Electronic Thesis and Dissertation Repository

Moments of meeting: 'Intersubjective encounters' and ‘emancipatory’ experiences of individuals with (intellectual) disabilities in inclusive musical contexts

Caroline Blumer, University of Western Ontario

Abstract

The purpose of this study was to explore an intersubjective framework to better understand the relational aspects of two inclusive musical programs in London, ON. I focused on mutual recognition moments, called moments of meeting (MoM), researching how they are formed and manifested while music is shared, created, or experienced within these two environments. Approaching such programs as potentially intersubjective spaces, this study investigated the impact of MoM and intersubjective experiences on the participation of individuals with Intellectual Disabilities (ID) in music making as well as on their perceptions of themselves as subjects. Equally significant, this study looked at emerging pedagogical practices such a framework affords.

By exploring an intersubjective conceptual framework, mainly drawing from the phenomenology of intersubjectivity (Husserl, [1931] 1960; Habermas, 1984, 1987; Merleau-Ponty, 1962), and relational psychoanalysis(Benjamin, 1988, 1995, 2018; Stern, 1999; Storolow & Atwood,1984, 2014), I proposed a relational view to the musical space and to the subject, aiming to understand how relationships and encounters built within inclusive spaces may help us to think of and construe meaningful inclusion and musical experiences with individuals with ID. Furthermore, envisioning polyphonic subjects who can express themselves from diverse subjective positions in the intersubjective space, I hope to provide relevant insights in the sense of addressing the ‘symptomatology’ of individuals with ID, viewing it as a potential subjective position that represents the subject being and interacting in and with the world, rather than mere dysfunction or impediment.

This research combined critical ethnography and interpretative phenomenology as qualitative approaches to explore of MoM from the perspective of research participants’ lived experiences and to understand how MoM are formed in the intersubjective musical space in each research scenario (Maggs-Rapport (2000). Over several weeks, I was immersed as a participant-observer in two inclusive musical programs based in London, Ontario – L’Arche Virtual Open Mic (VOM) and Dreams Come True Music Studio (DCT). Besides observations, field notes and research journals, I also conducted focus group meetings with volunteers, family members or caregivers and individual interviews with the program leaders and individuals with ID. In addition, a Collaborative Art-based Video Project (CAV) was designed and adopted here as a research method offering more and diverse opportunities for participation and sharing.

Among the findings, this study offers a map of the flow of moments describing the formation of experiences of "being seen and known" and MoM observed in the research sites, engages with participants' subjectivities and presents the impacts of intersubjective encounters in their perceptions of selves, and proposes pedagogical insights modelling a view of the inclusion from the perspective of the subject embracing new ways to exist and make music. Critical here is accounting for and better understanding of the potential impact such processes can have on the constitution of the subject and their subjectivity within musical experiences. I also hope to contribute to existing research creating alternatives to foster inclusive education that could inform in/pre-service music teachers’ education and pedagogical practices and cultivate comprehensive and holistic views of inclusion, music, and disability among the music education community.

> **DATASET SECTION**:
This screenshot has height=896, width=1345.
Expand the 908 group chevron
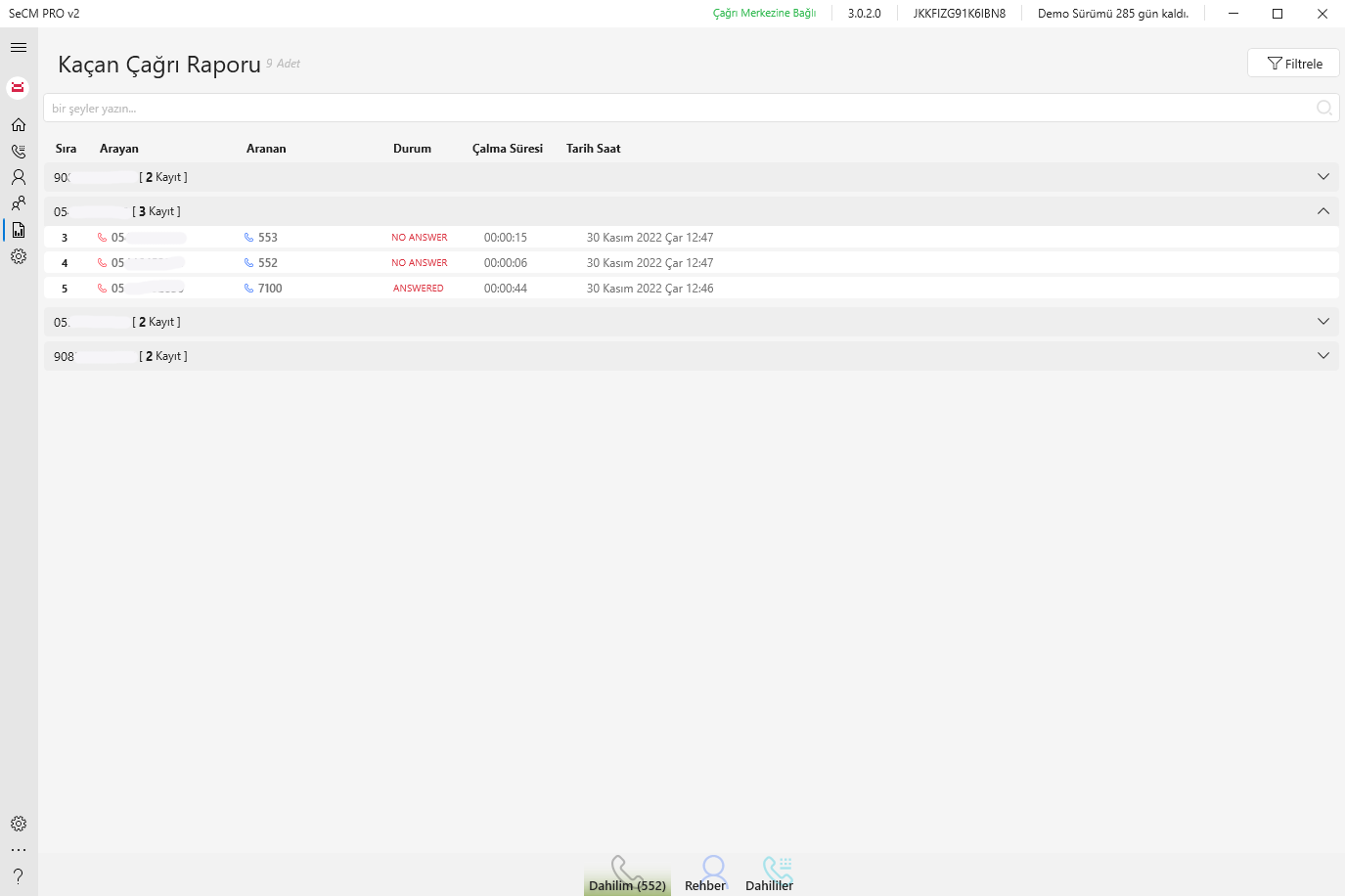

> **TASKS TO CARRY OUT**:
1: According to the thesis abstract, what was designed and adopted as a research method to offer more and diverse opportunities for participation and sharing?
2: Do these statements agree with the thesis abstract? (a) The researcher spent several weeks as a participant-observer in the two programs. (b) Focus group meetings were held with the individuals with ID. (c) The study combined critical ethnography and interpretative phenomenology.
3: Rewrite the stretch of the thesis abstract from "This research combined" through "participation and sharing.", renaming "inclusive musical programs" to "community music programs".

> **SOLUTIONS PER TASK**:
1: A Collaborative Art-based Video Project (CAV).

2:
(a) Yes: "Over several weeks, I was immersed as a participant-observer in two inclusive musical programs based in London, Ontario."
(b) No: "I also conducted focus group meetings with volunteers, family members or caregivers and individual interviews with the program leaders and individuals with ID."
(c) Yes: "This research combined critical ethnography and interpretative phenomenology as qualitative approaches."

3:
This research combined critical ethnography and interpretative phenomenology as qualitative approaches to explore of MoM from the perspective of research participants’ lived experiences and to understand how MoM are formed in the intersubjective musical space in each research scenario (Maggs-Rapport (2000). Over several weeks, I was immersed as a participant-observer in two community music programs based in London, Ontario – L’Arche Virtual Open Mic (VOM) and Dreams Come True Music Studio (DCT). Besides observations, field notes and research journals, I also conducted focus group meetings with volunteers, family members or caregivers and individual interviews with the program leaders and individuals with ID. In addition, a Collaborative Art-based Video Project (CAV) was designed and adopted here as a research method offering more and diverse opportunities for participation and sharing.